[Saved entries]
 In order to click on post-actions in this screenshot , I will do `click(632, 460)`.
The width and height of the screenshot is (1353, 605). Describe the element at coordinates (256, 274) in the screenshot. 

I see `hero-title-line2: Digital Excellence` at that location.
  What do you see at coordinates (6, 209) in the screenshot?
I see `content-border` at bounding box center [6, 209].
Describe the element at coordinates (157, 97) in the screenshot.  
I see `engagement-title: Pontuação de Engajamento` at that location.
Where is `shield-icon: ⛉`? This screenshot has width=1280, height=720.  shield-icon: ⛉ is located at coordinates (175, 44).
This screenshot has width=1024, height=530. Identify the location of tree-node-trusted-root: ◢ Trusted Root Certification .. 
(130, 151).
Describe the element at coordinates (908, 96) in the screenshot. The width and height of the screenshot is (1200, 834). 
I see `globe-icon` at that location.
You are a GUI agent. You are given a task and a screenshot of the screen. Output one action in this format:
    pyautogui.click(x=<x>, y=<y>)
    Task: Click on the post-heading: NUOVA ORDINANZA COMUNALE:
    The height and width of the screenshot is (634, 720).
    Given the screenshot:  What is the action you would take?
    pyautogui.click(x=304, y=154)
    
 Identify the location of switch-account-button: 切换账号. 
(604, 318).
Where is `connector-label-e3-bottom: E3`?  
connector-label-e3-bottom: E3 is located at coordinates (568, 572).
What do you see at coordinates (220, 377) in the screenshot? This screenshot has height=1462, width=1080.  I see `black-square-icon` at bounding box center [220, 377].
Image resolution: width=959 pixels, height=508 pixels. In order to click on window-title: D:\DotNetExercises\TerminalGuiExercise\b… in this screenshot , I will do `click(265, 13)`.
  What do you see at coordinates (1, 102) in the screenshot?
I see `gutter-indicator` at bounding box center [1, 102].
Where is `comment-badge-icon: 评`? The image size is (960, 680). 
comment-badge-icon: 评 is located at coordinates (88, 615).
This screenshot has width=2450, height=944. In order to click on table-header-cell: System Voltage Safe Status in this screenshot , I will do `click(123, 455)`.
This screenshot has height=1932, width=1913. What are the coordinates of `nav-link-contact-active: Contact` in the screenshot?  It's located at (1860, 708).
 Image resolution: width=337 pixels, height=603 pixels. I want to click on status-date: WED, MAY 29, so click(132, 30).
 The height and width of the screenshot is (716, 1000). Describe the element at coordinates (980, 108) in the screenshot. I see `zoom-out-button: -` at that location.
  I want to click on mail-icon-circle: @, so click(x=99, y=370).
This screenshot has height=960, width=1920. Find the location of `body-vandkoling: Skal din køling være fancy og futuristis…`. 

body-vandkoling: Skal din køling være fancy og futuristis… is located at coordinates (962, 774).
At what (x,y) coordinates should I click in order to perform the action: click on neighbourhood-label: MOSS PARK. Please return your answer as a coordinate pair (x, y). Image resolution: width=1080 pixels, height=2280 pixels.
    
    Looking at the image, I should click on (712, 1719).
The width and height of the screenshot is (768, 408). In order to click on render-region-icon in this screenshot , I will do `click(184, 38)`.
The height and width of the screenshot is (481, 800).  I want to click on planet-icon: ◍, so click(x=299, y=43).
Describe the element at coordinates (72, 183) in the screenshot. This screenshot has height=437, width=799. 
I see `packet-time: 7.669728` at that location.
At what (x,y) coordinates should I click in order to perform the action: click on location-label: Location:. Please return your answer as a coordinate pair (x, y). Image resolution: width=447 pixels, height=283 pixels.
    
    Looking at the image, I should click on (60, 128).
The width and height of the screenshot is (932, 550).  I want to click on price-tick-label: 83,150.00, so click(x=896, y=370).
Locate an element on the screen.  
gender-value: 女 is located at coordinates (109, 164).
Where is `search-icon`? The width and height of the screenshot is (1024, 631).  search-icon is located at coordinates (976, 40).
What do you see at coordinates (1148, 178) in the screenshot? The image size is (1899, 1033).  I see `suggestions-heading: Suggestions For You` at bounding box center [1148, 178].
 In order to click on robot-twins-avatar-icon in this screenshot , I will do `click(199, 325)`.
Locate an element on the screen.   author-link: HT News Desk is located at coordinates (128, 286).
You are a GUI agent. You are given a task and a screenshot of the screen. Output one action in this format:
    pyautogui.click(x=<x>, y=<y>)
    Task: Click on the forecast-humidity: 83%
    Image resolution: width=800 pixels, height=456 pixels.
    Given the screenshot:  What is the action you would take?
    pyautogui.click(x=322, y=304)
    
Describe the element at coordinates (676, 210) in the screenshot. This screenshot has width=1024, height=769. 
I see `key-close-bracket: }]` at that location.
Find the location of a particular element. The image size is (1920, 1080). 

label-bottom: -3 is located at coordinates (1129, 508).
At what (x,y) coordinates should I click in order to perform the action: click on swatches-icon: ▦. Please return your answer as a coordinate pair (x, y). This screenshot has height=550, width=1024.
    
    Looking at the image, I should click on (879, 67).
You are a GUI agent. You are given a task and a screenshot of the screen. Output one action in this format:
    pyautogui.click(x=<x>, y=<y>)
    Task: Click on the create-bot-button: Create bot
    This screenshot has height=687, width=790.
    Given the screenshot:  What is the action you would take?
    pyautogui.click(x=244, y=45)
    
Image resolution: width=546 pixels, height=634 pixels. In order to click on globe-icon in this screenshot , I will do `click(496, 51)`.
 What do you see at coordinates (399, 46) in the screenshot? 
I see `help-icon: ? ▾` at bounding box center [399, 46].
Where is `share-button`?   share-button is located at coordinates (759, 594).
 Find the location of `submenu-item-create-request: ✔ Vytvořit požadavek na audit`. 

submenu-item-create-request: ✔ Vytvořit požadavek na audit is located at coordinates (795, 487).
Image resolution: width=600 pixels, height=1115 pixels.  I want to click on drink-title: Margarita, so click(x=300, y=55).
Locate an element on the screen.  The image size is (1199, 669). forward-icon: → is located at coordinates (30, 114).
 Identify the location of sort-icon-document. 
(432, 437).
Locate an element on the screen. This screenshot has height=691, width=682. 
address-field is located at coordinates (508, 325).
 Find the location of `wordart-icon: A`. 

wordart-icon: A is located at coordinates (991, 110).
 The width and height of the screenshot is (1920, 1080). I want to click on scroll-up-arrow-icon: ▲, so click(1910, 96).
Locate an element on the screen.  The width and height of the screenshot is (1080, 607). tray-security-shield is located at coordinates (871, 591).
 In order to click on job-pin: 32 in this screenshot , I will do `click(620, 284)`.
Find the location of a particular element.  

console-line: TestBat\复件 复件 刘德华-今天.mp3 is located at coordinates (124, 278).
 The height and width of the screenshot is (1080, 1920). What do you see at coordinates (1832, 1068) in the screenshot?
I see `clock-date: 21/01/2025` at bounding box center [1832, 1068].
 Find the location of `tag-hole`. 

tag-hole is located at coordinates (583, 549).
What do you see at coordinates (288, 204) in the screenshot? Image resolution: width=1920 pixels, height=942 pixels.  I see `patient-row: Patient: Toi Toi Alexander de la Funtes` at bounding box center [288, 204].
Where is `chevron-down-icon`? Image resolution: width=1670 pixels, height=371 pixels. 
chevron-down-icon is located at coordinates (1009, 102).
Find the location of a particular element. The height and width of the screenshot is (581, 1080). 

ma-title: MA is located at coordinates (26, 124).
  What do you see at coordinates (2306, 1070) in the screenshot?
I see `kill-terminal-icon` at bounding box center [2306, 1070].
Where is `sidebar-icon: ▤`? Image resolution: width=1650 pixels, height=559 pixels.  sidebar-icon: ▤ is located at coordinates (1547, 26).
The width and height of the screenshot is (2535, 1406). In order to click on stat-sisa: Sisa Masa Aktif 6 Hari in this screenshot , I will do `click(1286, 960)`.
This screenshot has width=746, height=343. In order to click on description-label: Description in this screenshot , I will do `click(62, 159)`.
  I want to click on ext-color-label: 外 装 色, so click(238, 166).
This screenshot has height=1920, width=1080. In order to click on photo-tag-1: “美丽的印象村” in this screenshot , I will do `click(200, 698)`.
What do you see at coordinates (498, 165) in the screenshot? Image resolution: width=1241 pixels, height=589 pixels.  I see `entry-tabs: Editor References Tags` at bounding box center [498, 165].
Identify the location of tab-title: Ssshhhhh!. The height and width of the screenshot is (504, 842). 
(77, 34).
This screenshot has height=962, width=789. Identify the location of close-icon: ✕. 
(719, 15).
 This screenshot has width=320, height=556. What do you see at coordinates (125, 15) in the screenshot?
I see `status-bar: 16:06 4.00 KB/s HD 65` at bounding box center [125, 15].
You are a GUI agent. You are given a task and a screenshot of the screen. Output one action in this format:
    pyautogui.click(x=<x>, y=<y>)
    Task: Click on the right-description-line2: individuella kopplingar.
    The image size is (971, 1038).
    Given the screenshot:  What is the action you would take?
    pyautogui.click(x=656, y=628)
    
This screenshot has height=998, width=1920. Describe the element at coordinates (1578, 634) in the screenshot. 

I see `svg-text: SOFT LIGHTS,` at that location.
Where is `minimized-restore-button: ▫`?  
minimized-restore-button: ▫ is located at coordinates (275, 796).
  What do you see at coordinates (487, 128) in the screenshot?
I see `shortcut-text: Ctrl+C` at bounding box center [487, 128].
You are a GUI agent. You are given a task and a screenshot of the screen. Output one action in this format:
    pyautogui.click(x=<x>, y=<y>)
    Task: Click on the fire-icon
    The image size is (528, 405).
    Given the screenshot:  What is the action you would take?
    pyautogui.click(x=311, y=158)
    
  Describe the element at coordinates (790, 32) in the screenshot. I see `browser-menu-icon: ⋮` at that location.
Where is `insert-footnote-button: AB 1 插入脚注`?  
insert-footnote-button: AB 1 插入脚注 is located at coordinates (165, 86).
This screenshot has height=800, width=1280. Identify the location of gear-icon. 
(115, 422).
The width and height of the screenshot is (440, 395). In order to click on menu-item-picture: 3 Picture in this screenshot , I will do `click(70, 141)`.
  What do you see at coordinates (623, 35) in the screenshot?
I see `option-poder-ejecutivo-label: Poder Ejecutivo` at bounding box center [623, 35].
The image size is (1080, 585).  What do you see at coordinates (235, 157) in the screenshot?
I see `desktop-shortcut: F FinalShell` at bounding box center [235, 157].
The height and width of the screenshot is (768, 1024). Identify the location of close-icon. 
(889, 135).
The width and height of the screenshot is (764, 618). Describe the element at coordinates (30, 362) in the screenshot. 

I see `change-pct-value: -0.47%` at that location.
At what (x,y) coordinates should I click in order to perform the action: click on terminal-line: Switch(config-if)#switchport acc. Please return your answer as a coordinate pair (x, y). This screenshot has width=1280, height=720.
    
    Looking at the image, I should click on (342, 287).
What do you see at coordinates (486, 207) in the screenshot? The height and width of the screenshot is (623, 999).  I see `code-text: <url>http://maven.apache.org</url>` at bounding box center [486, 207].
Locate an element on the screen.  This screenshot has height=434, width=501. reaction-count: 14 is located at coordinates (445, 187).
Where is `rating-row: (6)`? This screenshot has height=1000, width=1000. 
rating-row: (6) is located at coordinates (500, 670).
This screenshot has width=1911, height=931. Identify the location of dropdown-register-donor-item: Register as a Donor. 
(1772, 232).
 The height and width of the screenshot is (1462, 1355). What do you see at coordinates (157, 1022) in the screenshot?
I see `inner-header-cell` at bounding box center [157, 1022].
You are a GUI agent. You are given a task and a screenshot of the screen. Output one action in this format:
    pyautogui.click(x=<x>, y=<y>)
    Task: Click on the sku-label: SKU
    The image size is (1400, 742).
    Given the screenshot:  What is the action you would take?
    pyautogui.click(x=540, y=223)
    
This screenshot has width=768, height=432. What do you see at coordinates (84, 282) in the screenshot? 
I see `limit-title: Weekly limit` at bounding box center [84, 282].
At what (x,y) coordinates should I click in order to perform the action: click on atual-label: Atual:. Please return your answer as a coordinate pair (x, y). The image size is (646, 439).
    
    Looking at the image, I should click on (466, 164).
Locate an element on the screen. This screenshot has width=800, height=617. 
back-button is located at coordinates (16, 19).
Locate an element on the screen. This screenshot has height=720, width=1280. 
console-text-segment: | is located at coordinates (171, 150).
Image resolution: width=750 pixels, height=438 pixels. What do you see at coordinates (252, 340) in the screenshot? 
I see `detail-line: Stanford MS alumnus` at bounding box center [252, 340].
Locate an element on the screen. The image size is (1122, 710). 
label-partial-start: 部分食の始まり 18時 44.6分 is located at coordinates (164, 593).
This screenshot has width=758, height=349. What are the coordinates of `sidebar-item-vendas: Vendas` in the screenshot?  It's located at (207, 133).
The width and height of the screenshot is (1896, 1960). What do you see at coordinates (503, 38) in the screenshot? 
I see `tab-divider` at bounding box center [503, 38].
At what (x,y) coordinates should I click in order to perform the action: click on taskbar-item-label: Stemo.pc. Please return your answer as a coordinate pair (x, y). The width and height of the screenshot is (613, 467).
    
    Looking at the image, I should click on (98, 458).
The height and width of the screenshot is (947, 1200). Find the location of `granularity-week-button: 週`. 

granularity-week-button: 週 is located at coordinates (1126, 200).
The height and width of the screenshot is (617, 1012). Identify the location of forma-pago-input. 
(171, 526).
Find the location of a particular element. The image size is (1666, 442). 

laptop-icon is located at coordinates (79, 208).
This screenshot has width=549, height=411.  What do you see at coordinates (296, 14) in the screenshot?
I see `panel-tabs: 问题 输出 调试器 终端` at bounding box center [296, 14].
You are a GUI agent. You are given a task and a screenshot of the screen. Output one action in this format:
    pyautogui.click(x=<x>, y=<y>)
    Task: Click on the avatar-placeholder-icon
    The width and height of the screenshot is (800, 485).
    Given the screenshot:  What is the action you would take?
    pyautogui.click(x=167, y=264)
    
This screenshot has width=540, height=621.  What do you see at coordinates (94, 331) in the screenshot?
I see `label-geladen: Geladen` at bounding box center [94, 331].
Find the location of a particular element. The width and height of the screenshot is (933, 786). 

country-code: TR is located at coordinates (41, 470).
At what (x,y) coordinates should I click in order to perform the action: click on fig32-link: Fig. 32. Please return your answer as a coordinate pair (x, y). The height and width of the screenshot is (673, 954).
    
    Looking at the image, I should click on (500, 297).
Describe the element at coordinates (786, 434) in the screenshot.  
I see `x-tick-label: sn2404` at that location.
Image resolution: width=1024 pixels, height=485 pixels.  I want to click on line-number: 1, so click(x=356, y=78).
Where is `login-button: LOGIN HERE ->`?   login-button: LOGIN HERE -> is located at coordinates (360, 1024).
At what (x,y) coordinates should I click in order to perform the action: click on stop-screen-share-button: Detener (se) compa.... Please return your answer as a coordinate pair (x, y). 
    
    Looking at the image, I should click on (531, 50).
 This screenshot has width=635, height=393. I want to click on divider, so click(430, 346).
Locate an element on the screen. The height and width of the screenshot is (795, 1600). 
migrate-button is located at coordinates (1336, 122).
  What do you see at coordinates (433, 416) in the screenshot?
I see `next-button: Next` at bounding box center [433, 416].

● Job item: Copy out the lines above word for word, starting at the line containing "pixels, height=2280 pixels." and ending at the line containing "The height and width of the screenshot is (481, 800).".

● Solution to the exercise:
At what (x,y) coordinates should I click in order to perform the action: click on neighbourhood-label: MOSS PARK. Please return your answer as a coordinate pair (x, y). Image resolution: width=1080 pixels, height=2280 pixels.
    
    Looking at the image, I should click on (712, 1719).
The width and height of the screenshot is (768, 408). In order to click on render-region-icon in this screenshot , I will do `click(184, 38)`.
The height and width of the screenshot is (481, 800).  I want to click on planet-icon: ◍, so click(x=299, y=43).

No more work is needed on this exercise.